[SELECTED TEXT]:
#####

Alright, folks, grab your coffee (or herbal tea, if we’re staying true to tradition) and let’s dive into something that’s been gnawing at me: Why don’t we eat the foods our ancestors did anymore?
Michelle Vassel hit the nail on the head when she said food sovereignty is about “having the ability to gather things available in your environment—things you would traditionally eat because they’re in the place you live.” Simple, right? Eat what’s grown, hunted, or foraged locally. But instead, we’re standing in grocery stores buying lettuce shipped from California or strawberries flown in from Mexico in the dead of winter. And let’s be real: most people don’t even think about where their food comes from, let alone how much fossil fuel it took to get that perfect, out-of-season strawberry onto their plate.
Here’s what gets me: Traditional foods—the ones rooted in the places we live—aren’t just better for the planet. They’re better for us. They’re nutrient-dense, they’re designed by Nature to match the seasons, and they’ve been shown to help with health risks like diabetes. Yet 74% of people in a recent survey said they don’t eat traditional foods because they lack access. Let that sink in. We’ve created a world where the food that’s healthiest for us and the land is also the hardest to get. How backward is that?
Let’s talk about those strawberries sitting in your fridge right now. They’re not in season, not where we live. They’re shipped in, probably sprayed with a cocktail of chemicals, and they don’t even taste like real strawberries, let’s be honest. But that’s what we’ve been trained to expect—that we can have any food we want, any time of year, as long as we’re willing to trade quality, nutrition, and a boatload of carbon emissions for the privilege.
Traditional eating isn’t just about health; it’s about harmony. Our bodies are designed to eat seasonally. Winter is the time for hearty root vegetables, fermented foods, and warming broths—not tropical fruits and salads. Spring brings fresh greens, summer gives us berries and tomatoes, and fall provides squash and grains to sustain us through the colder months. Eating seasonally isn’t a restriction; it’s a rhythm. A connection to the land and its cycles that makes us healthier and more in tune with the world around us.

#####

[RECORDS SUPPLIED]:
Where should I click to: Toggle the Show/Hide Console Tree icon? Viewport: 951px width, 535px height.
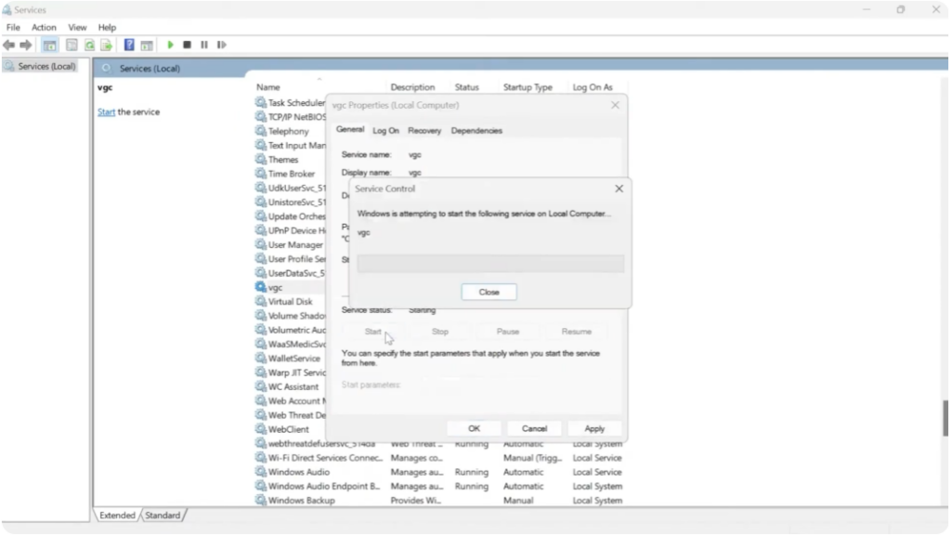tap(49, 45)
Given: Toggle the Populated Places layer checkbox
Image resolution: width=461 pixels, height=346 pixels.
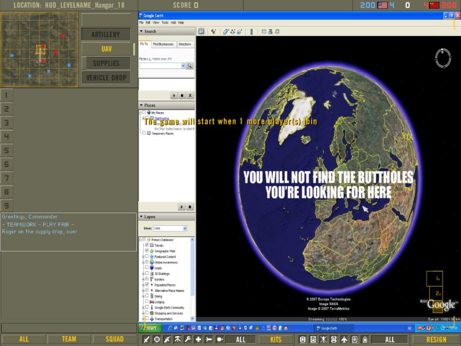Looking at the screenshot, I should click(x=147, y=285).
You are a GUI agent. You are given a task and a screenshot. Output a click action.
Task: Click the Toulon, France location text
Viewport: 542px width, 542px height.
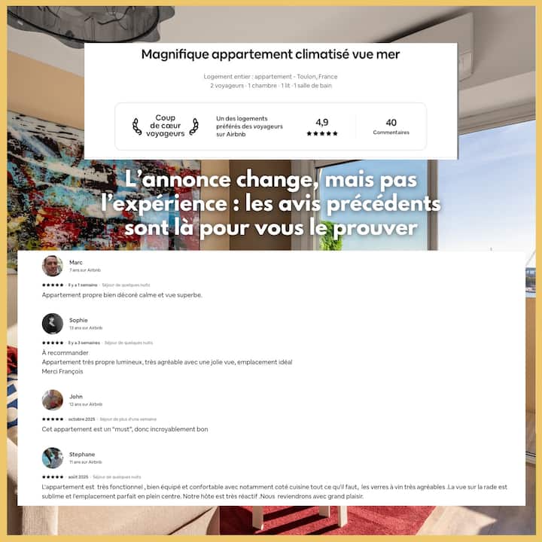pyautogui.click(x=317, y=76)
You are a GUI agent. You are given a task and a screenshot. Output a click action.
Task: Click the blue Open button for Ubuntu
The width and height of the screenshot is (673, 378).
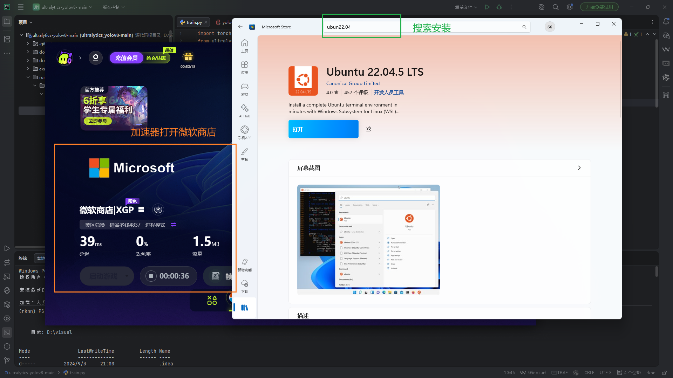[323, 129]
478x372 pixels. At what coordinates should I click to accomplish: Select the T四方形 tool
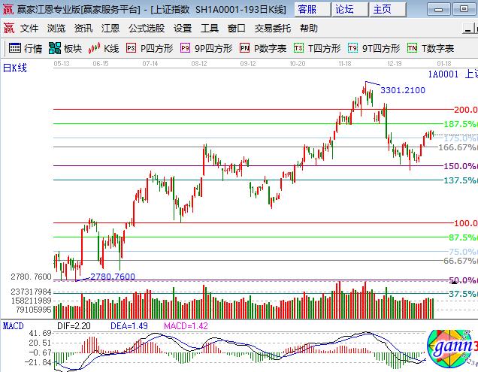[317, 48]
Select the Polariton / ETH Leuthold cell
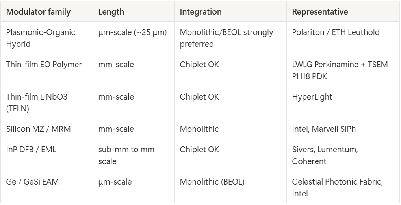The width and height of the screenshot is (401, 205). [x=343, y=38]
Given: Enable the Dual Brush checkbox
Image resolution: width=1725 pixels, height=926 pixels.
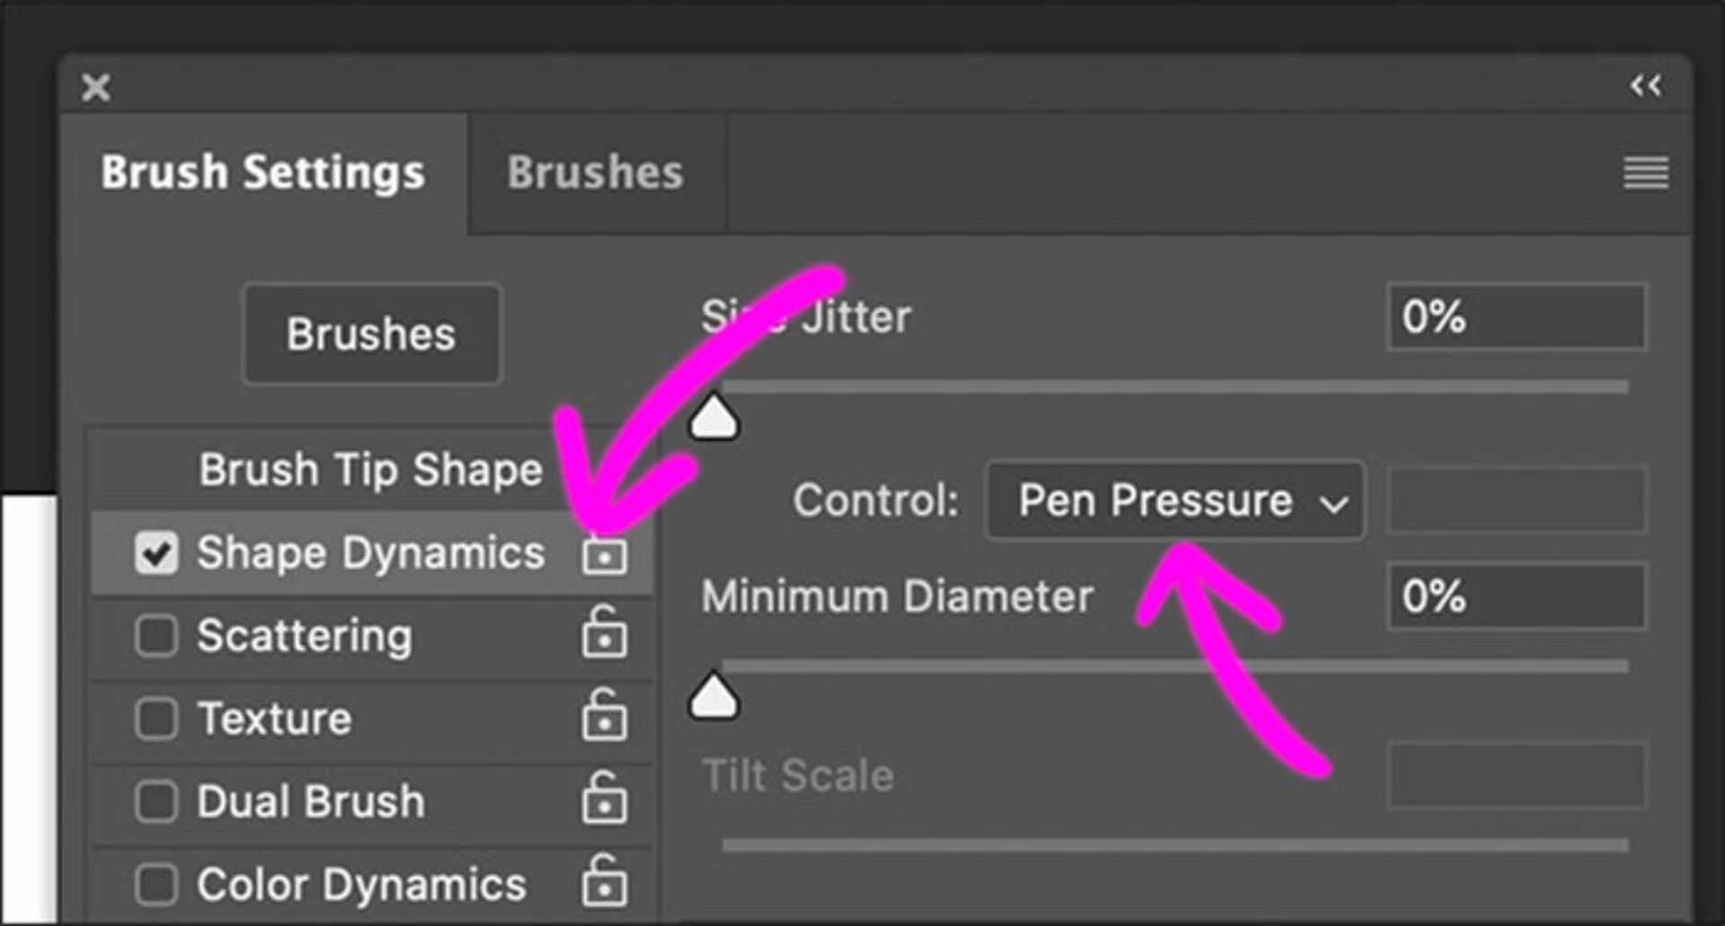Looking at the screenshot, I should [x=156, y=801].
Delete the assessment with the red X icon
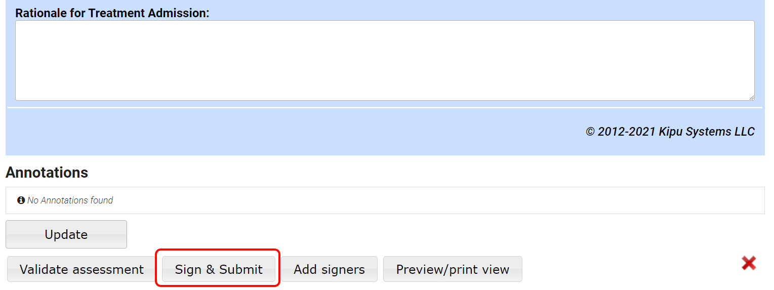 (x=749, y=263)
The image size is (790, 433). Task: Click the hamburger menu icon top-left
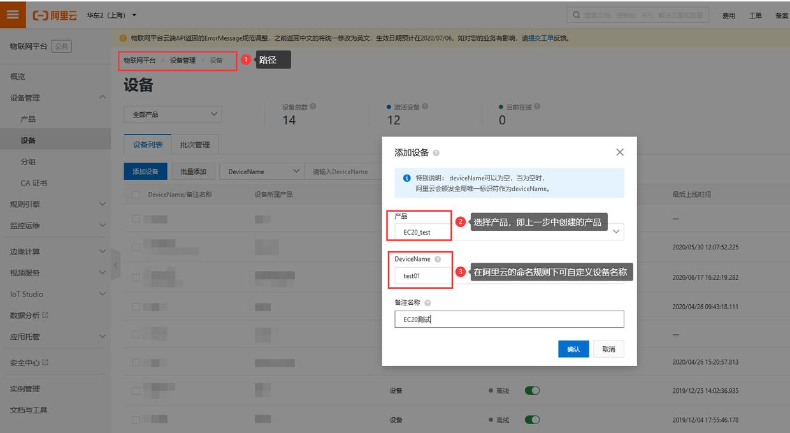point(12,14)
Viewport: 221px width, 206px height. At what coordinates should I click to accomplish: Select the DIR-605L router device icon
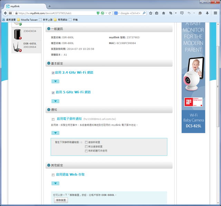(x=17, y=47)
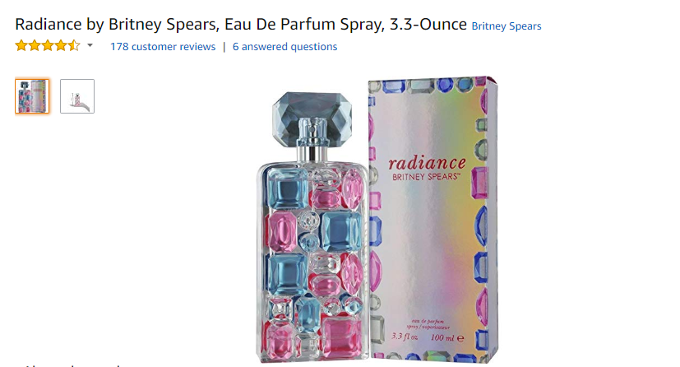Click the second gold rating star

(35, 45)
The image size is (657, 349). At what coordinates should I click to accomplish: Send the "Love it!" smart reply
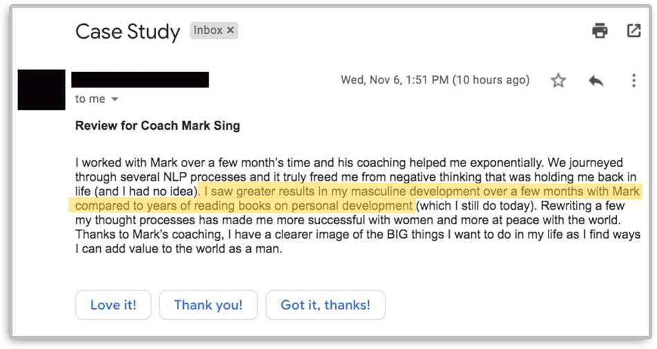[x=113, y=305]
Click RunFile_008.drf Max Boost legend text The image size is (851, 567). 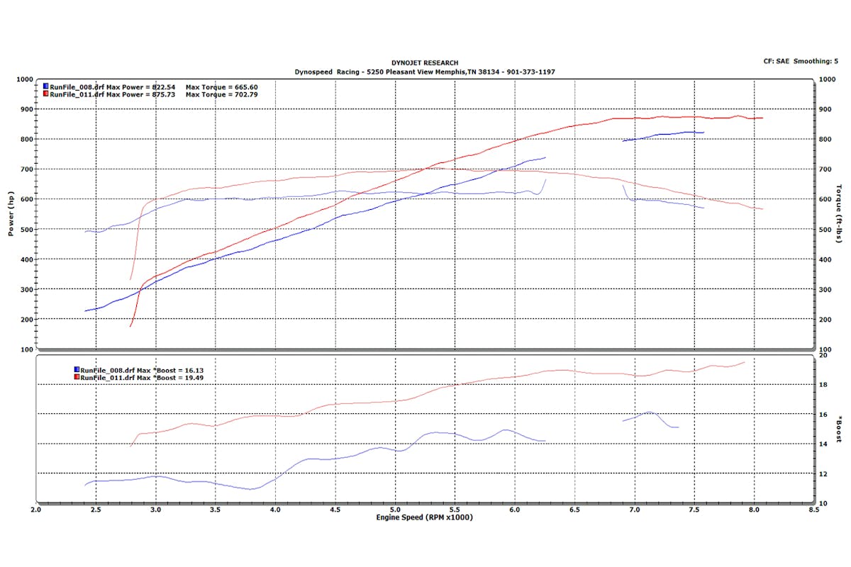coord(138,370)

#####

[QUESTIONS TO ANSWER]:
1 > Sum up the text about traditional foods in two sentences.
2 > Provide a continuation of the text about traditional foods, starting after its last sentence.
The records have nothing to do with the text about traditional foods.

[EXERCISE ANSWERS]:
1 > The text about traditional foods argues that food sovereignty means eating what is grown, hunted, or foraged where you live, yet people buy produce like out-of-season strawberries shipped from far away at a cost in quality, nutrition, and carbon emissions. It says traditional foods are better for the planet and for our health, that 74% of people in a survey lack access to them, and that eating with the seasons is a rhythm connecting us to the land.

2 >
And here’s something else to chew on: Foraging isn’t just about food—it’s about medicine, too. Many of the plants growing around you have healing properties that we’ve forgotten or ignored in favor of the little orange bottles lining pharmacy shelves. Big Pharma doesn’t want you to know that dandelion tea supports liver health, or that elderberries can help your immune system, or that willow bark is Nature’s aspirin.
What if, instead of popping pills for every ache and ailment, we relearned how to heal ourselves with the plants growing right outside our doors? What if, just by changing our diets and incorporating traditional foods and natural remedies, we could ditch half the medications we’ve been told we “need”?
Let’s get real. Big Food and Big Pharma thrive on our disconnection from Nature. They profit from us eating garbage food that makes us sick and then selling us the “cure” for the problems their food caused in the first place. It’s a vicious cycle, and the only way out is to take back control.
That means eating traditionally. Seasonally. Locally. It means questioning why the hell we’re eating strawberries in January or why we’re chugging smoothies with imported “superfoods” while ignoring the dandelions, nettles, and wild greens growing in our backyards. It means asking why food sovereignty feels radical when it’s literally the way humans have fed themselves for thousands of years.
Here’s how we start:
Eat with the seasons. Pay attention to what’s naturally available in your area right now. It’s winter—ditch the strawberries and embrace root vegetables, hearty greens, and fermented foods.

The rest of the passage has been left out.